To view Dirigible click here.

Summer movie season is already upon us, with superheroes saving the world from various varieties of destruction. I’m turning back the clock to 1931 to look at a disaster film that uses the same playbook, Frank Capra’s blimp inferno Dirigible. (For the throngs of readers who have been following my Jean Renoir series, it is taking a month-long break, returning on July 18th.) Dirigible‘s thrills are premised on scale, on framing the enormity of these cruising zeppelins against the sky, and realistically rendering the chaos of such a behemoth coming apart at the seams. This was a million dollar production, with a lot of effort at authenticity, and much of the flying footage was shot on real Navy blimps with the compact Eyemo camera (cinematographer Joseph A. Walker says only two insert shots – of a train station and a sealing ship – were stock).  The movie alternates between these awe-inspiring feats of technological wonder and a rote love triangle that barely gets off the ground. This is a movie about the machines, not the people, which makes for dulling drama but stunning spectacle.

Dirigible is the second story credit for Commander Frank Wilbur Wead USN, a WWI veteran and aviation speed freak who advocated the Navy take part in races against Army planes. He would go on to serve as a test pilot before he broke his neck falling down a stairwell in 1926. It was then he turned to writing, becoming an in-demand scribe for air adventures large and small, from John Ford’s Air Mail (1932) and They Were Expendable (1945) to Howard Hawks’ Ceiling Zero (1936). Ford would memorialize Wead’s life in The Wings of Eagles (1957), where he was portrayed by John Wayne. But for DirigibleWead seems to have lifted some story elements from the 1929 independent film The Lost Zeppelin, which follows a journey to the South Pole shaken up by a love triangle.

= = = = =

From the piece on Dirigible, return everything from "Dirigible is the second" down to "a love triangle.", word for word.

**SUPPLIED MATERIAL:**
= = = = =

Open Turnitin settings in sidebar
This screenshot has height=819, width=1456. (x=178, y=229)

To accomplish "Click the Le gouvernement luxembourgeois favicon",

= = = = =

**RESPONSE TO THIS TASK:**
Dirigible is the second story credit for Commander Frank Wilbur Wead USN, a WWI veteran and aviation speed freak who advocated the Navy take part in races against Army planes. He would go on to serve as a test pilot before he broke his neck falling down a stairwell in 1926. It was then he turned to writing, becoming an in-demand scribe for air adventures large and small, from John Ford’s Air Mail (1932) and They Were Expendable (1945) to Howard Hawks’ Ceiling Zero (1936). Ford would memorialize Wead’s life in The Wings of Eagles (1957), where he was portrayed by John Wayne. But for DirigibleWead seems to have lifted some story elements from the 1929 independent film The Lost Zeppelin, which follows a journey to the South Pole shaken up by a love triangle.